202 Ill. 2d 450

(No. 92971.

KNOLLS CONDOMINIUM ASSOCIATION, Appellant, v. MARY E. HARMS, Appellee.

Opinion filed November 21, 2002.

*451Steven P. Bloomberg and David J. Freeman, of Moss & Bloomberg, Ltd., of Bolingbrook, for appellant.

William A. Lester, of Lombard, for appellee.

Richard W. Hillsberg, of Kovitz, Shifrin & Nesbit, of *452Buffalo Grove, for amicus curiae Association of Condominium & Townhome Associations.

JUSTICE THOMAS

delivered the opinion of the court:

The issue in this case is whether a condominium unit owner can assert the homestead exemption contained in section 12 — 901 of the Code of Civil Procedure (the Code) (735 ILCS 5/12 — 901 (West 2000)) as an affirmative defense to a condominium association’s action in forcible entry and detainer brought because of the unit owner’s nonpayment of maintenance assessments. The circuit court of Du Page County answered this question in the negative and entered judgment for possession in favor of the condominium association. The appellate court reversed, with one justice dissenting. 326 Ill. App. 3d 18. We granted leave to appeal (177 Ill. 2d R 315(a)) and now reverse the judgment of the appellate court.

BACKGROUND

The plaintiff, Knolls Condominium Association, filed a complaint in forcible entry and detainer against the defendant, Mary E. Harms. The complaint alleged that plaintiff was entitled to possession of a certain condominium unit owned by defendant in Willowbrook, Illinois, because defendant failed to pay plaintiff $2,326.40 in maintenance assessments, plus costs and attorney fees, as required by the condominium declaration. The complaint further alleged that defendant was unlawfully withholding possession of the premises from plaintiff.

Defendant answered the complaint by denying that plaintiff was entitled to possession of the property or that she was unlawfully withholding possession from plaintiff. Additionally, defendant asserted as an affirmative defense that she owned and occupied the property and, therefore, was entitled to an estate of homestead to the extent of $7,500 in the property.

*453At the hearing on the matter, the parties stipulated that defendant owed plaintiff past-due maintenance assessments of $2,326.40. Defendant then argued that an estate of homestead was a proper defense to plaintiffs action for possession. In response, plaintiff argued that various provisions of the Condominium Property Act (765 ILCS 605/1 et seq. (West 2000)), and of article EX of the Code of Civil Procedure (hereinafter, the Code or the forcible entry and detainer statute) (735 ILCS 5/9 — 101 et seq. (West 2000)), specifically afford a condominium association the right to maintain an action for possession against a unit owner for nonpayment of assessments. The trial court agreed with plaintiff and found that the specific language of the statutory authority relied upon by plaintiff controlled over the more general language of the homestead exemption relied upon by defendant.

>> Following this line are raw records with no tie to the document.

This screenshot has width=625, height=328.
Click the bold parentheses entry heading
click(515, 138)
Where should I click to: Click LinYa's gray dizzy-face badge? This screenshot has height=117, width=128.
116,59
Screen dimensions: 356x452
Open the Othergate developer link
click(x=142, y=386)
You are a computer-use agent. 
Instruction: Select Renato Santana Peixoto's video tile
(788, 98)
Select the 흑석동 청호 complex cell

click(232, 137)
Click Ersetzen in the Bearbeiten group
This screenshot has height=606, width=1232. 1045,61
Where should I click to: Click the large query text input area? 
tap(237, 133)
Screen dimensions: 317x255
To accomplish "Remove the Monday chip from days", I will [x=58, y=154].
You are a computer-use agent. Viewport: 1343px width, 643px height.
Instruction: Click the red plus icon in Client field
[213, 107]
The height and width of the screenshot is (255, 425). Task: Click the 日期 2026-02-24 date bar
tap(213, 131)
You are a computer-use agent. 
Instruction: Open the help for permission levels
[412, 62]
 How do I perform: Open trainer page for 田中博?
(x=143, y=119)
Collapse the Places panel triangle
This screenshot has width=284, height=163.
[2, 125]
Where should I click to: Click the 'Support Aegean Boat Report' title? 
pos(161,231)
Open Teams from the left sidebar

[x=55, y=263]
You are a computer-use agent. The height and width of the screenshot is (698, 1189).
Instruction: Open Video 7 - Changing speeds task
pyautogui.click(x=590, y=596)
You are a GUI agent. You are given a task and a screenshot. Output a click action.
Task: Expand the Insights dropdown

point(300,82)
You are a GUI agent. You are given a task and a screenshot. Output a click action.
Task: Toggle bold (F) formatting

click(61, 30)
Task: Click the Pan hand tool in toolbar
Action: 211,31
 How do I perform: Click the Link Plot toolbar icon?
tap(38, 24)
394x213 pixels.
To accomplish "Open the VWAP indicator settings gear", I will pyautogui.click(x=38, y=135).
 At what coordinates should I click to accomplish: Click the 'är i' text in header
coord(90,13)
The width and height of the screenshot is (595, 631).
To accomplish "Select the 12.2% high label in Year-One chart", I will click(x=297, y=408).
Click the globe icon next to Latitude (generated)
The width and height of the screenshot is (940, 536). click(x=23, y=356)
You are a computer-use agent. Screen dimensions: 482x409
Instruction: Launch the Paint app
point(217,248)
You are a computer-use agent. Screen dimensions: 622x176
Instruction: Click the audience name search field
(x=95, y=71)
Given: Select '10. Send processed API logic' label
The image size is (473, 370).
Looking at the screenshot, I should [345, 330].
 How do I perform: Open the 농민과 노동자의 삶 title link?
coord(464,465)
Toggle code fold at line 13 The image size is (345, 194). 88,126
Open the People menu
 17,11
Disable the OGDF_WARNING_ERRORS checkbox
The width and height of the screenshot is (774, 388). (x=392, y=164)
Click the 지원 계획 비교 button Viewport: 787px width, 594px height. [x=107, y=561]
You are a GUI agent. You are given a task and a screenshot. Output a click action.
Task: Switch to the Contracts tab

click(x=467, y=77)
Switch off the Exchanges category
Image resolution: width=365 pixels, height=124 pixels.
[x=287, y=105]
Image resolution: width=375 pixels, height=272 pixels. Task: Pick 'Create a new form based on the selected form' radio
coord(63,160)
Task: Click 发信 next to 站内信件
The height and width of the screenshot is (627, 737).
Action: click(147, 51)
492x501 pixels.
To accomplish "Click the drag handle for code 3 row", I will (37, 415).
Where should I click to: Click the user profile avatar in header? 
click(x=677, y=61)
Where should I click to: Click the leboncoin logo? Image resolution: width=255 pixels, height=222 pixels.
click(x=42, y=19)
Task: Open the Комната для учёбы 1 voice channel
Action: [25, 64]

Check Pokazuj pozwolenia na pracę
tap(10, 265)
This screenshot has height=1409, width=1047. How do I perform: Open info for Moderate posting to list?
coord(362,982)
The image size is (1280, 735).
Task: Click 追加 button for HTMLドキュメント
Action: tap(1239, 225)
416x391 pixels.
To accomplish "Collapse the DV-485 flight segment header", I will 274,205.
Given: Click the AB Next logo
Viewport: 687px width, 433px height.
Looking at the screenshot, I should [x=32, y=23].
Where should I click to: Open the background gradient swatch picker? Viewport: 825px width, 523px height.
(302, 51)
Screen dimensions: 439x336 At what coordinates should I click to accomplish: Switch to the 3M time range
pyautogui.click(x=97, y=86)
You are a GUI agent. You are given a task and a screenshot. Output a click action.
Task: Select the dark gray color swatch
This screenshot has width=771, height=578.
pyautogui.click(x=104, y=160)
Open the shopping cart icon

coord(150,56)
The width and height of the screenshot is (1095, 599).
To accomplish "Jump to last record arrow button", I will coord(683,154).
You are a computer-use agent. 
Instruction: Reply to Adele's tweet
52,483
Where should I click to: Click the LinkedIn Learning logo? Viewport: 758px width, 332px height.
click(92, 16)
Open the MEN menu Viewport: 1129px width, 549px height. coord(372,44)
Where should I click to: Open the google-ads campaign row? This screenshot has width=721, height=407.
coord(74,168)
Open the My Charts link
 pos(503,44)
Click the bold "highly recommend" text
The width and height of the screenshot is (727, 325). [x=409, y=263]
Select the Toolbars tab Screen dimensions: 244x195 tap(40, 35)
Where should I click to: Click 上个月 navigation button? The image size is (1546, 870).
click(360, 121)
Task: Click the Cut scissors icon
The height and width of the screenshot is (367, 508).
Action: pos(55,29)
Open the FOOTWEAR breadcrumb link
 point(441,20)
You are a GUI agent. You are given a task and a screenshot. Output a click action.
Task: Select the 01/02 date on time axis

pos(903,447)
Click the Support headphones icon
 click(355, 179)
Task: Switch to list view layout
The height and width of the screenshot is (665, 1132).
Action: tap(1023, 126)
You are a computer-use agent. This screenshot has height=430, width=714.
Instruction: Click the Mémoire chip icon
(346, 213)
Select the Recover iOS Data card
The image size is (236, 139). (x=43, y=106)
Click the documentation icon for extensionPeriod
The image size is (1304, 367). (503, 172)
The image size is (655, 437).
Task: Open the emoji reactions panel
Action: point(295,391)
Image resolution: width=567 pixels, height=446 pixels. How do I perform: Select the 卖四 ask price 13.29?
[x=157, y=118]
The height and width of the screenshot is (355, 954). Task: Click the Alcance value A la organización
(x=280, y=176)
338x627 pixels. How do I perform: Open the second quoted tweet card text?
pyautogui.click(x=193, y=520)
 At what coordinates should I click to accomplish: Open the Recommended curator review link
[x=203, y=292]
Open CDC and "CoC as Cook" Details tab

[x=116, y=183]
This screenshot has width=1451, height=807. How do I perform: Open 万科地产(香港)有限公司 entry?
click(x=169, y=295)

A divided appellate court reversed the judgment of the trial court. In so doing, the appellate court majority relied upon the principle of inclusio unius est exclusio alterius, the enumeration of certain exceptions in a statute is construed as an exclusion of all others. The appellate court majority found that section 12 — 903 of the Code (735 ILCS 5/12 — 903 (West 2000)) specified its own exceptions to the homestead exemption of section 12 — 901 (735 ILCS 5/12 — 901 (West 2000)). It concluded that because an exception for a forcible entry and detainer action brought by a condominium association was not listed in section 12 — 903, the legislature did not intend to make an exception to the homestead exemption in such cases.

The dissenting justice argued that the majority’s analysis produced a statutory disharmony that was not intended by the legislature. The dissent maintained that section 9 — 102(a)(7) of the Code (735 ILCS 5/9 — 102(a)(7) (West 2000)), and section 9.2 of the Condominium Property Act (765 ILCS 605/9.2 (West 2000)), both of which specifically allow an action for possession brought *454by a condominium association against a unit owner for nonpayment of assessments, should be read harmoniously with the homestead statute so as not to render any of the statutory provisions meaningless.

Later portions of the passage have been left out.